- Task directions
Output the entries in full and verbatim, pictures omitted.
━━━━━━━━
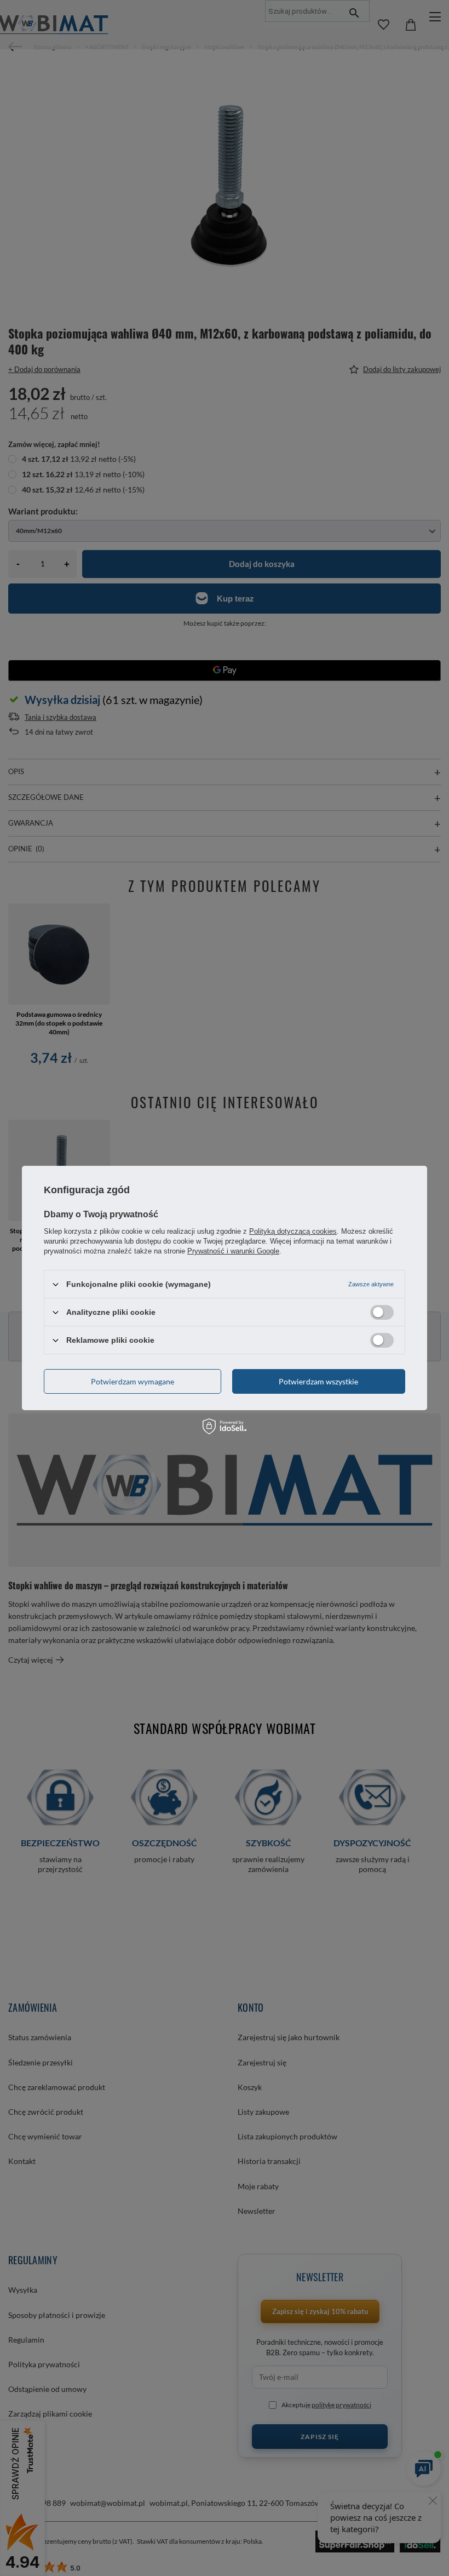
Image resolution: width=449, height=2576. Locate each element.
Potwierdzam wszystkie (318, 1381)
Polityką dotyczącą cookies (293, 1231)
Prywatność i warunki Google (233, 1251)
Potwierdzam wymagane (132, 1381)
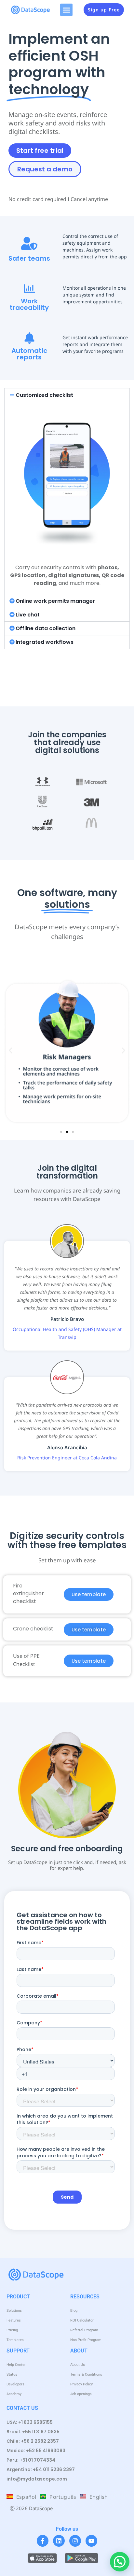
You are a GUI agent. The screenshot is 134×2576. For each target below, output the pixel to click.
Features (14, 2320)
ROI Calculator (82, 2320)
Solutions (14, 2310)
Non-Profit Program (85, 2340)
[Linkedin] (59, 2541)
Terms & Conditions (86, 2374)
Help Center (16, 2365)
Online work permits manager (55, 601)
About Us (77, 2365)
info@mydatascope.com (37, 2479)
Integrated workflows (45, 642)
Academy (14, 2394)
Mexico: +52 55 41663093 (36, 2450)
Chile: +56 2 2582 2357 (33, 2441)
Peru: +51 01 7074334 (31, 2460)
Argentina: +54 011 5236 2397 (41, 2469)
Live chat (28, 614)
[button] (66, 10)
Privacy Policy (81, 2384)
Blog (73, 2310)
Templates (15, 2340)
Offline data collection (45, 628)
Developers (15, 2384)
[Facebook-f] (42, 2541)
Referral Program (84, 2330)
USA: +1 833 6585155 (30, 2422)
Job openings (81, 2394)
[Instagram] (75, 2541)
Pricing (12, 2330)
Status (12, 2374)
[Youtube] (91, 2541)
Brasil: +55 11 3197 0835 (33, 2431)
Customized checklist (44, 395)
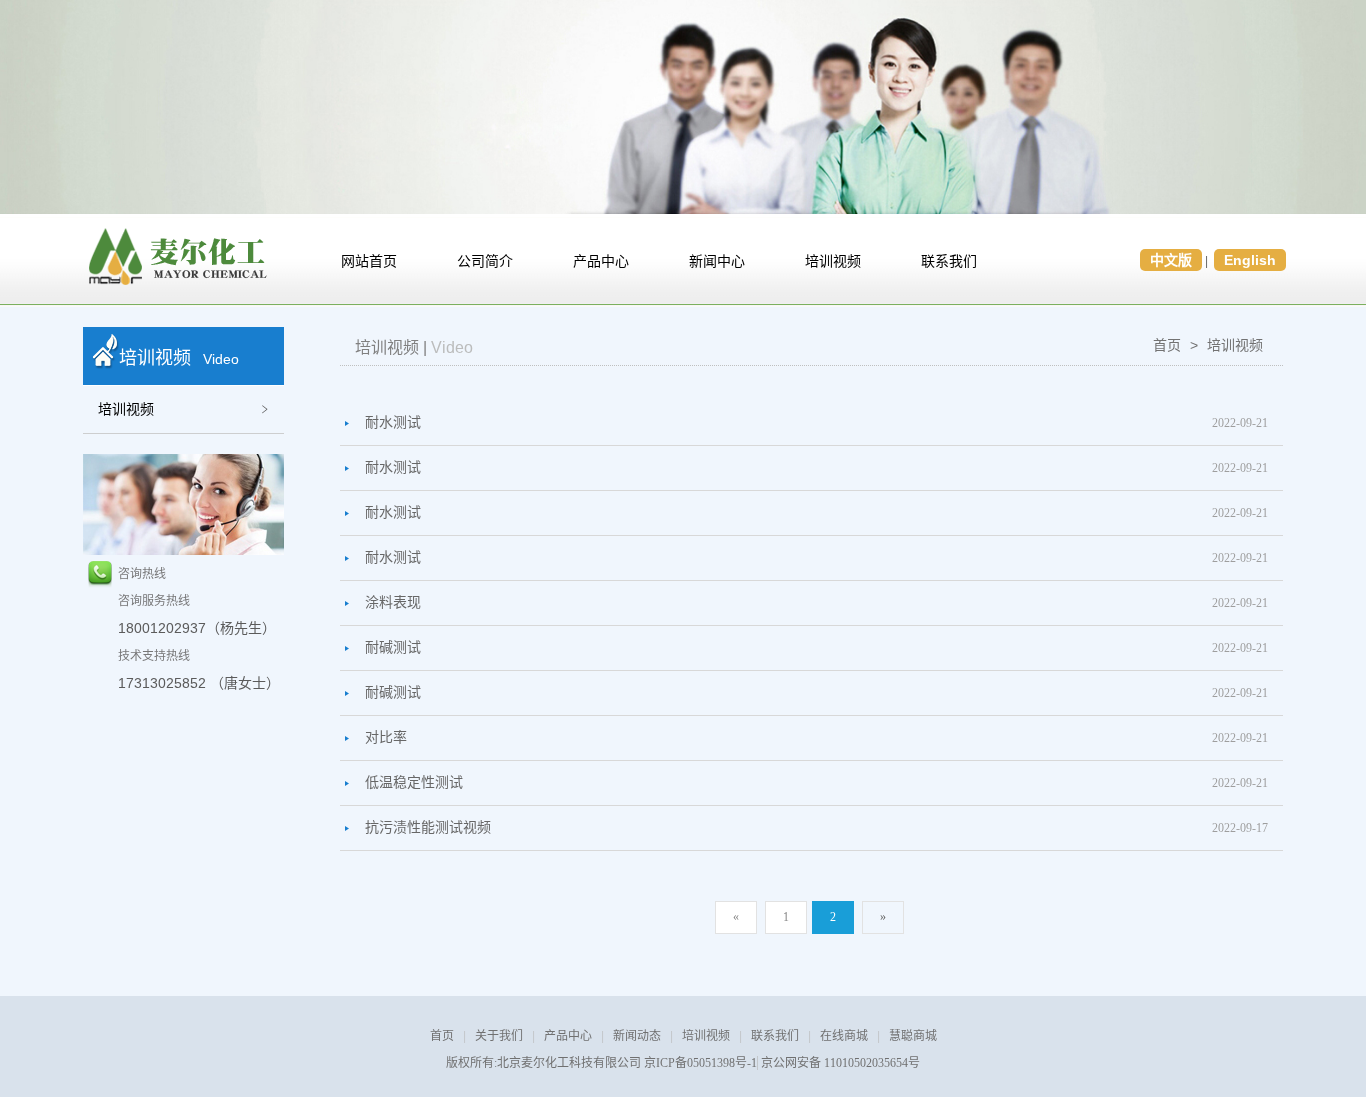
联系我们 (949, 261)
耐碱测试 (393, 647)
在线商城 (844, 1036)
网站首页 (369, 261)
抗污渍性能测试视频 (428, 827)
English (1250, 260)
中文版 (1171, 260)
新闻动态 (637, 1036)
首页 (1167, 345)
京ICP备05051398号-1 (700, 1063)
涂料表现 (393, 602)
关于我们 (499, 1036)
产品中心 (601, 261)
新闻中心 (717, 261)
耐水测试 (393, 422)
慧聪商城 (913, 1036)
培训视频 (833, 261)
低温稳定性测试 (414, 782)
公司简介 (485, 261)
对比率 (386, 737)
━━━━━━━━
- Answer to the exercise
Image resolution: width=449, height=2576. Locate each element.
Potwierdzam wszystkie (318, 1381)
Polityką dotyczącą cookies (293, 1231)
Prywatność i warunki Google (233, 1251)
Potwierdzam wymagane (132, 1381)
You are a GUI agent. The screenshot is 134×2576. For each target below, output the pixel to click.
Features (14, 2320)
ROI Calculator (82, 2320)
Solutions (14, 2310)
Non-Profit Program (85, 2340)
[Linkedin] (59, 2541)
Terms & Conditions (86, 2374)
Help Center (16, 2365)
Online work permits manager (55, 601)
About Us (77, 2365)
info@mydatascope.com (37, 2479)
Integrated workflows (45, 642)
Academy (14, 2394)
Mexico: +52 55 41663093 (36, 2450)
Chile: +56 2 2582 2357 (33, 2441)
Peru: +51 01 7074334 (31, 2460)
Argentina: +54 011 5236 2397 (41, 2469)
Live chat (28, 614)
[button] (66, 10)
Privacy Policy (81, 2384)
Blog (73, 2310)
Templates (15, 2340)
Offline data collection (45, 628)
Developers (15, 2384)
[Facebook-f] (42, 2541)
Referral Program (84, 2330)
USA: +1 833 6585155 (30, 2422)
Job openings (81, 2394)
[Instagram] (75, 2541)
Pricing (12, 2330)
Status (12, 2374)
[Youtube] (91, 2541)
Brasil: +55 11 3197 0835 (33, 2431)
Customized checklist (44, 395)
联系我们 (949, 261)
耐碱测试 (393, 647)
在线商城 (844, 1036)
网站首页 (369, 261)
抗污渍性能测试视频 (428, 827)
English (1250, 260)
中文版 (1171, 260)
新闻动态 (637, 1036)
首页 (1167, 345)
京ICP备05051398号-1 (700, 1063)
涂料表现 (393, 602)
关于我们 (499, 1036)
产品中心 (601, 261)
新闻中心 (717, 261)
耐水测试 (393, 422)
慧聪商城 (913, 1036)
培训视频 (833, 261)
低温稳定性测试 (414, 782)
公司简介 (485, 261)
对比率 (386, 737)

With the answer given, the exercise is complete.